The chair explained the amendment would apply only to licensed wire transmitters — not banks or traditional financial institutions — and would charge $10 on transactions up to $500 and 2% on amounts above $500. The chair said the proposal could generate “up to over $55,000,000 per year.” The amendment passed in committee and the bill as amended was recommended for passage to the calendar.

Why it matters: Sponsors said the amendment is designed to capture revenue from nonbank transfer services and to dedicate proceeds to specific state priorities. The chair outlined earmarks in the amendment: roughly 20% (about $5.4 million) to the general fund; about 51.5% (roughly $14.1 million) toward TennCare buybacks as part of a broader $137 million buyback obligation; $10 million for a Tennessee workforce housing initiative; approximately $1.3 million for a teacher internship fund; and $5 million for a childcare program to support workforce development.

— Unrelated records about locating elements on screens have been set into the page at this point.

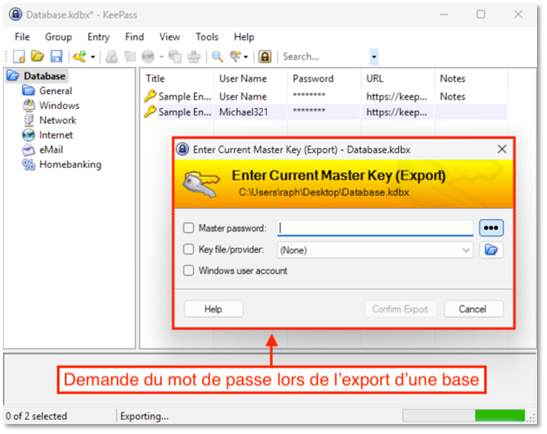Viewport: 547px width, 434px height.
Task: Click the green export progress bar
Action: click(x=500, y=416)
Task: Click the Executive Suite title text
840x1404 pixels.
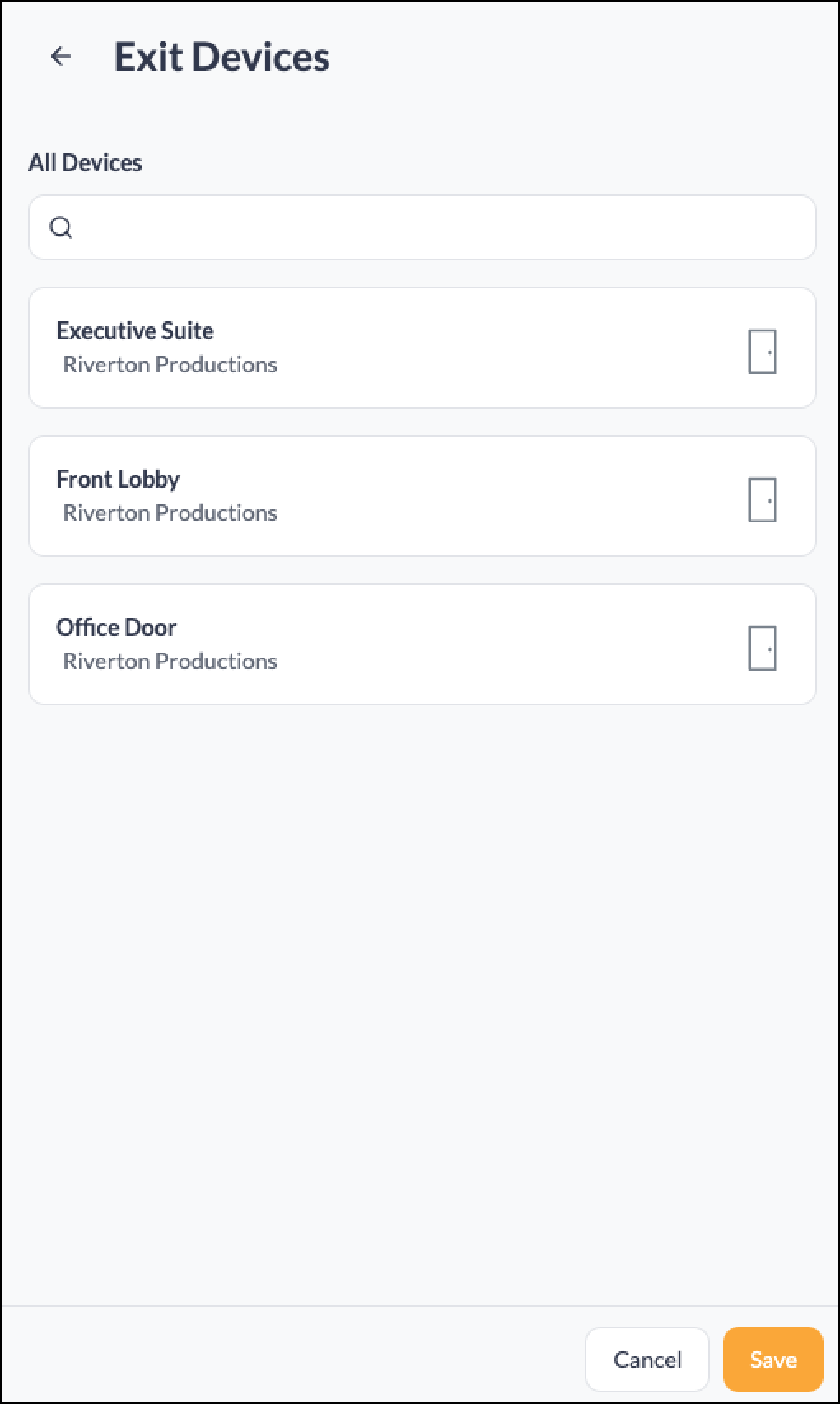Action: (x=135, y=330)
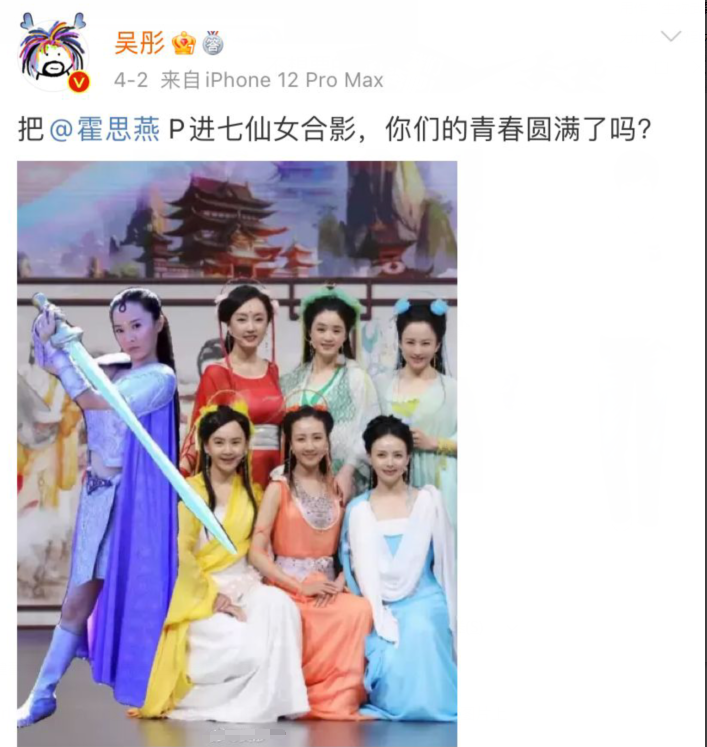Open the attached group photo

[x=237, y=454]
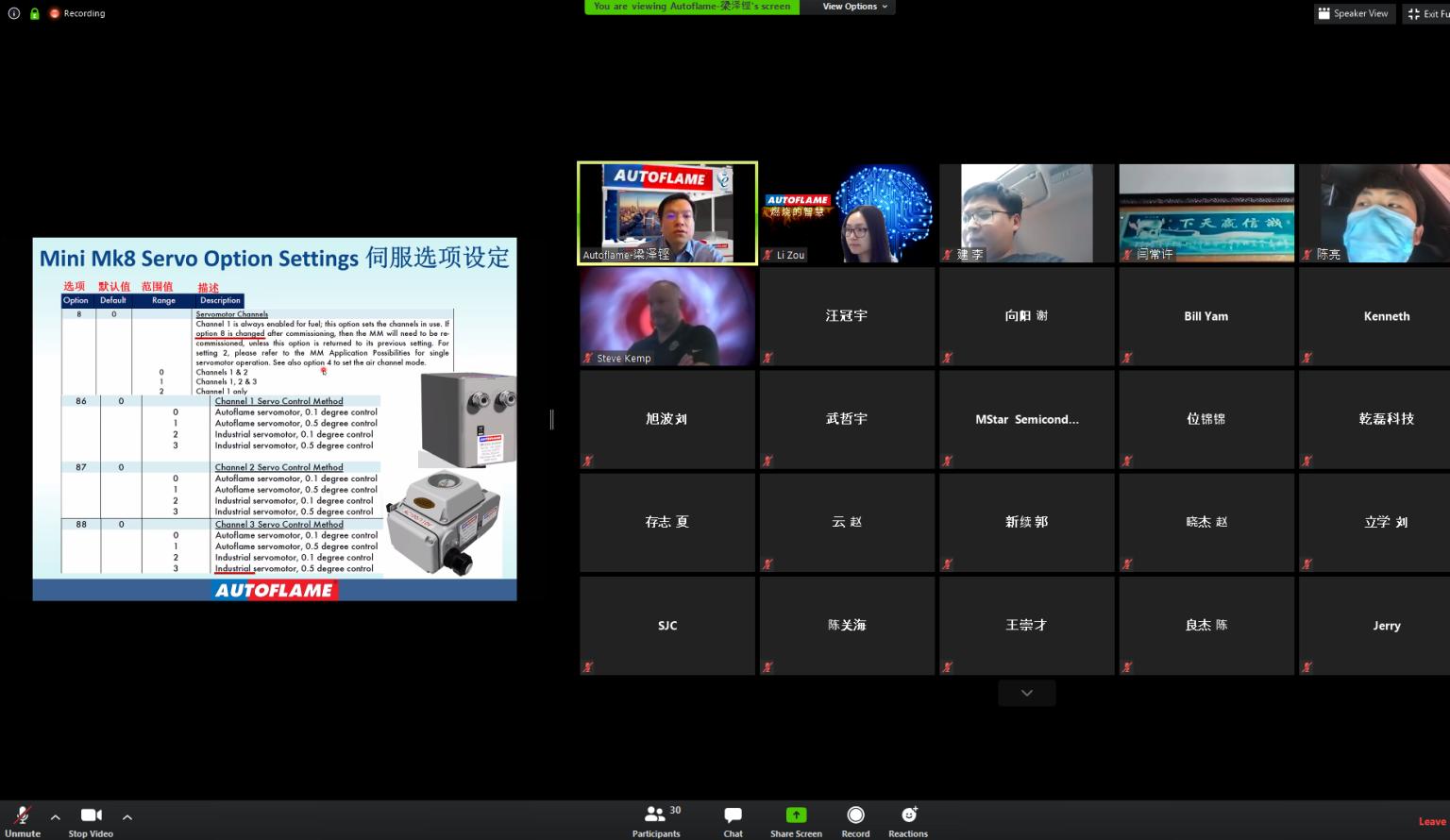Click the shared Mini Mk8 Servo slide
The image size is (1450, 840).
[x=274, y=419]
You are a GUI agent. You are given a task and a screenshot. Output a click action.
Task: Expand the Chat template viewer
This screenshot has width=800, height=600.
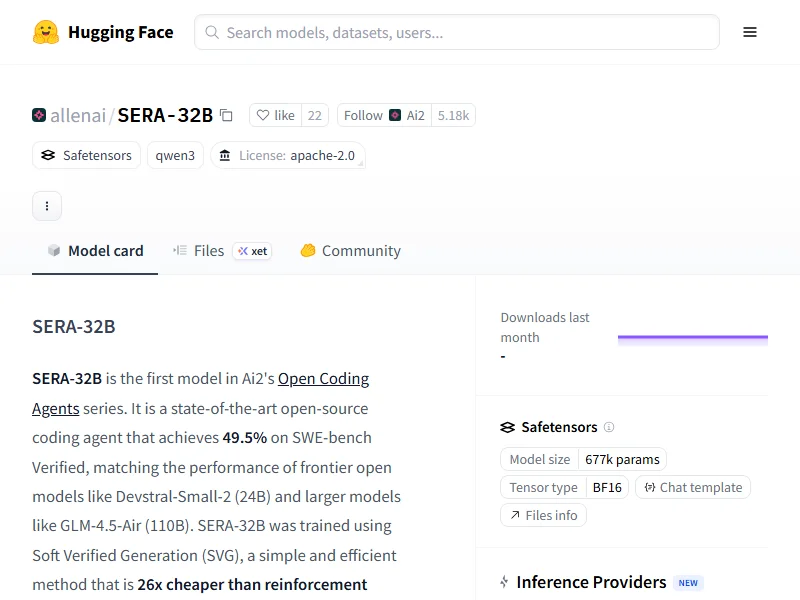click(x=693, y=487)
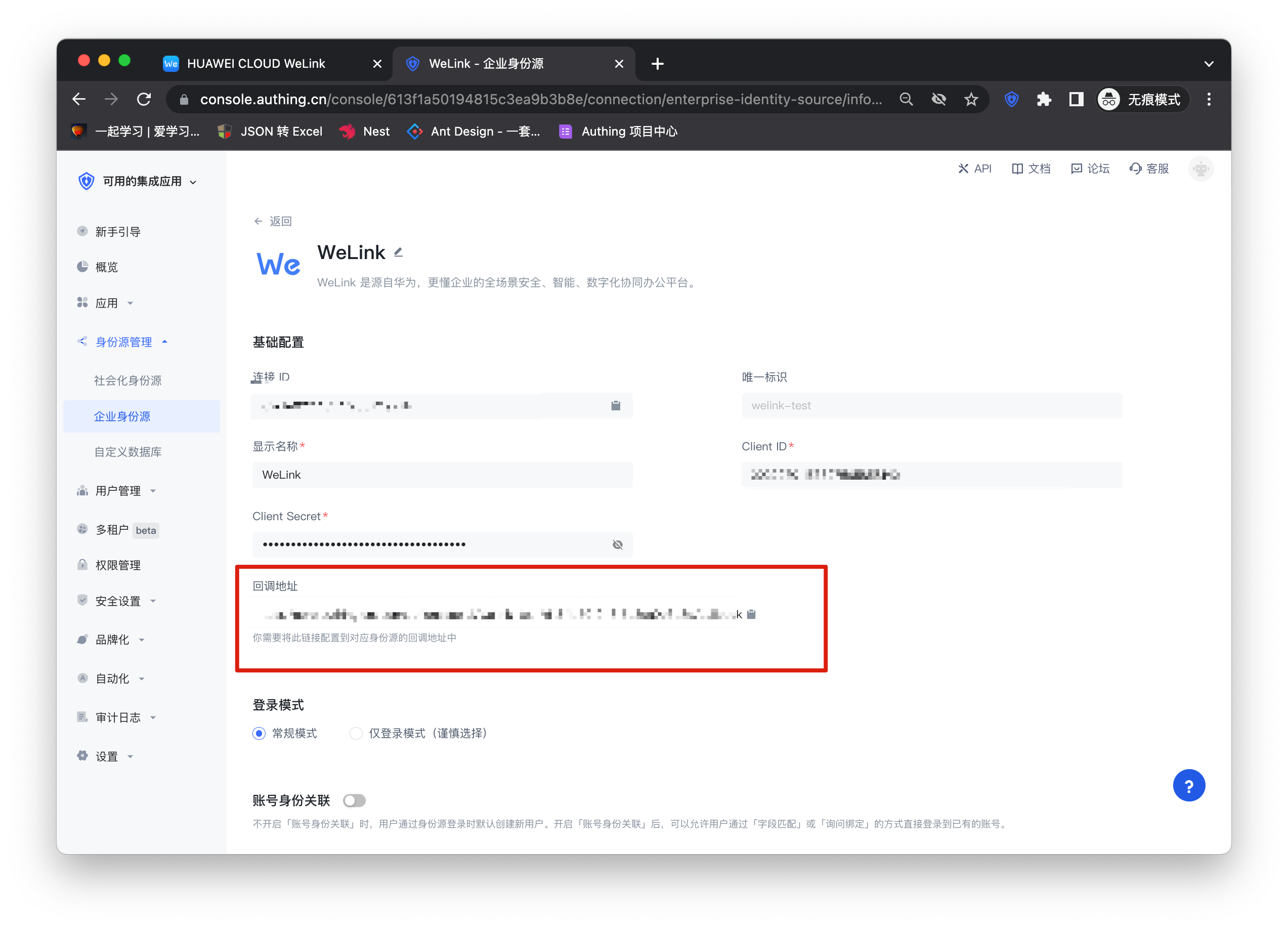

Committee discussion focused on who would be covered, whether ordinary bank-to-bank transactions would be exempt, and the practical administration and collection challenges. Senator Hensley asked whether the $10 fee applies to very small transfers; the chair clarified the $10 applies to transfers up to $500, and 2% applies only to amounts over $500. Senator Lamar raised concerns that some ordinary Americans using nonbank services while traveling abroad could be taxed depending on the transaction method. The chair responded that transactions initiated through Tennessee banking institutions generally would not be taxed but that certain peer‑to‑peer and nonbank pathways could fall under the fee.

Members also questioned whether the carve-outs and enforcement would be practical and whether the projected revenue in the fiscal estimate accounted for collection challenges. The committee record shows several members asked for clarification on administration and legal authority; the chair said the key statutory hook is that the transactions are initiated in Tennessee.

The committee adopted the finance amendment and recommended the bill as amended for placement on the calendar. The committee did not vote on final passage of the bill in the full Senate during this session; the next procedural step is placement on the chamber calendar.